Distritos rurais e bairros de periferia nas regiões metropolitanas ficam distantes do poder publico e a pressão pela criação de novos municípios foi felizmente travada depois de mais de 2.000 novos serem emancipados pelos estímulos da Constituição Federal de 1988. Nossa pesquisa conclui pela necessidade de criação de uma estrutura de poder local mais leve, livre do peso de ser ente federativo, adaptada à realidade dos 4.470 municípios sem dinamismo econômico, e também permitindo uma estrutura formal de governança nos distritos, favelas e vilas rurais. Seriam as “Cidades ou Vilas Comunitárias Organizadas”.
As transferências voluntárias de recursos via convênios e emendas orçamentárias substituiu o esforço local de geração de capacidade de investimento próprio e desestimulou a estratégia da responsabilidade fiscal, comprometendo gravemente a credibilidade e a funcionalidade do sistema político e eleitoral do país, transformado em um “federalismo de subserviência”.
Precisamos rever a lei orçamentaria de 1964 e introduzir a unificação do orçamento de investimento por Regiões Geográficas, imediatas e intermediarias que totalizam 643, segundo a classificação do IBGE de 2017. Com o uso de tecnologia de IA seria possível dar transparência, prioridades públicas e participação transfederativa ao orçamento de investimento integrado e regionalizado, com pactuação qualificada e forte desintermediação.
A tributação da terra urbana precisa urgentemente ser revista.
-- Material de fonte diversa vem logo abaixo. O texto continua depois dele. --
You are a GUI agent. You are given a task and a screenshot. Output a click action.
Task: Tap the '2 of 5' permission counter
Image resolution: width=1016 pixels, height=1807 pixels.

É preciso acabar com o ITR-Imposto Territorial Rural e fazer com que o IPTU seja o imposto único a incidir sobre as terras urbanas. As alíquotas deveriam ser estabelecidas em função da infraestrutura existente e dos serviços urbanos disponíveis em todo o tecido urbano, eliminando a figura do anacrônico limite urbano/rural. Planos de desenvolvimento e valorização imobiliária devem orientar o crescimento das cidades com operações consorciadas com o setor privado no lugar da ocupação desordenada e especulativa, que predomina na maioria das cidades brasileiras dinâmicas economicamente.
Nos países desenvolvidos, impostos sobre a propriedade e royalties gerados pelo uso econômico das terras urbanas financiam a maior parte das infraestruturas. A revitalização de áreas degradadas ou ocupadas de forma desordenada também precisa ser realizada dentro de uma perspectiva de atração do investimento privado e da valorização da terra.
O poder local precisa se libertar da tutela da legislação centralizadora e burocrática que dificulta, quando não impede, o aproveitamento econômico legal dos ativos territoriais e condena à informalidade grande parte do espaço físico e econômico das cidades.
A reforma do sistema federativo brasileiro articula o debate sobre o desenvolvimento brasileiro em suas dimensões econômica e fiscal à crise do sistema político eleitoral e ao estoque acumulado de desigualdades e dívida social. Ocupa também lugar de destaque na formulação de uma estratégia eficaz de combate à criminalidade e eliminação do controle territorial das facções mafiosas que aterrorizam a população em todo o país.
Rever e reformar o pacto federativo será um caminho longo e complexo, mas é o único capaz de enfrentar os problemas e angústias que roubaram a esperança e a confiança nas instituições da democracia no Brasil. Desde 2002, quando o populismo radicalizado substituiu o projeto social democrata de nação iniciado com o Plano Real, abandonamos a agenda reformista e nos deixamos aprisionar pela crise moral e pela indignação com a corrupção do “sistema”.
Reconheço o mérito de Renan Santos em pautar a discussão deste tema em sua pré-campanha presidencial.